» **Material for this task**:

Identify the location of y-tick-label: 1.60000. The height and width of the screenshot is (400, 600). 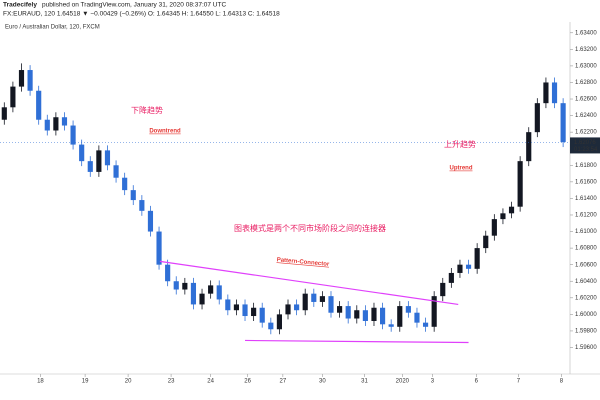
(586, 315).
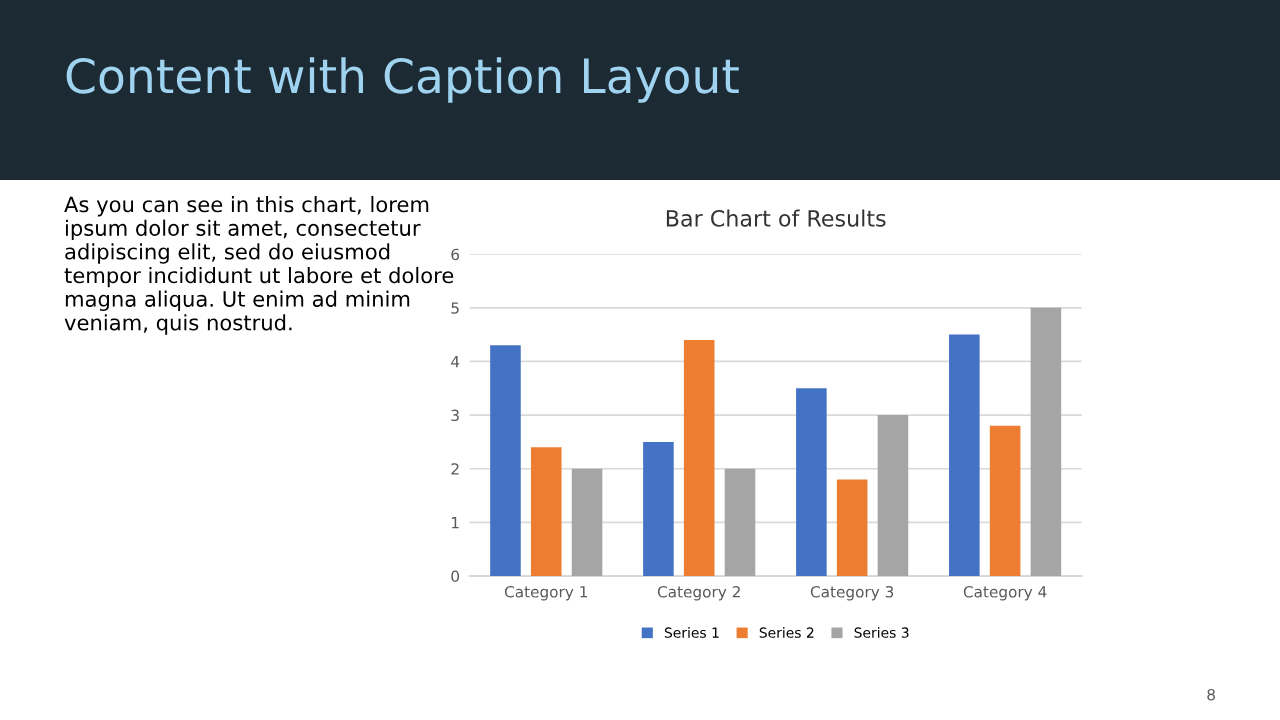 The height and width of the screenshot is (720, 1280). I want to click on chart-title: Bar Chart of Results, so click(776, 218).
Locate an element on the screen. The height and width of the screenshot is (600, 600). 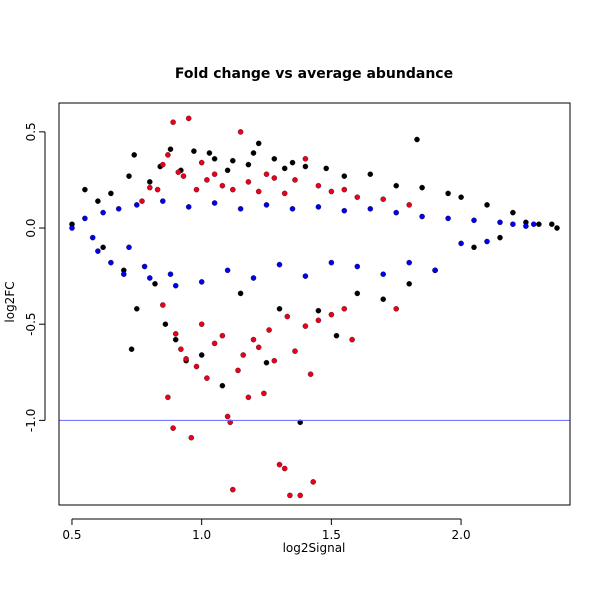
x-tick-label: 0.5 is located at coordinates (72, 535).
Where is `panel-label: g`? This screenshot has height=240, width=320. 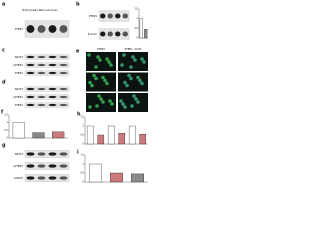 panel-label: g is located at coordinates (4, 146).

» **Task brief**:
Output the listing from its first line through the line containing "The height and width of the screenshot is (720, 1280).", both included, as a numbered list with blank lines dropped. Leave the pictures out of your answer.

» **Task result**:
1. Identify the location of y-tick-label: 1.60000. The height and width of the screenshot is (400, 600). 
2. (586, 315).
3.  The height and width of the screenshot is (720, 1280). I want to click on chart-title: Bar Chart of Results, so click(776, 218).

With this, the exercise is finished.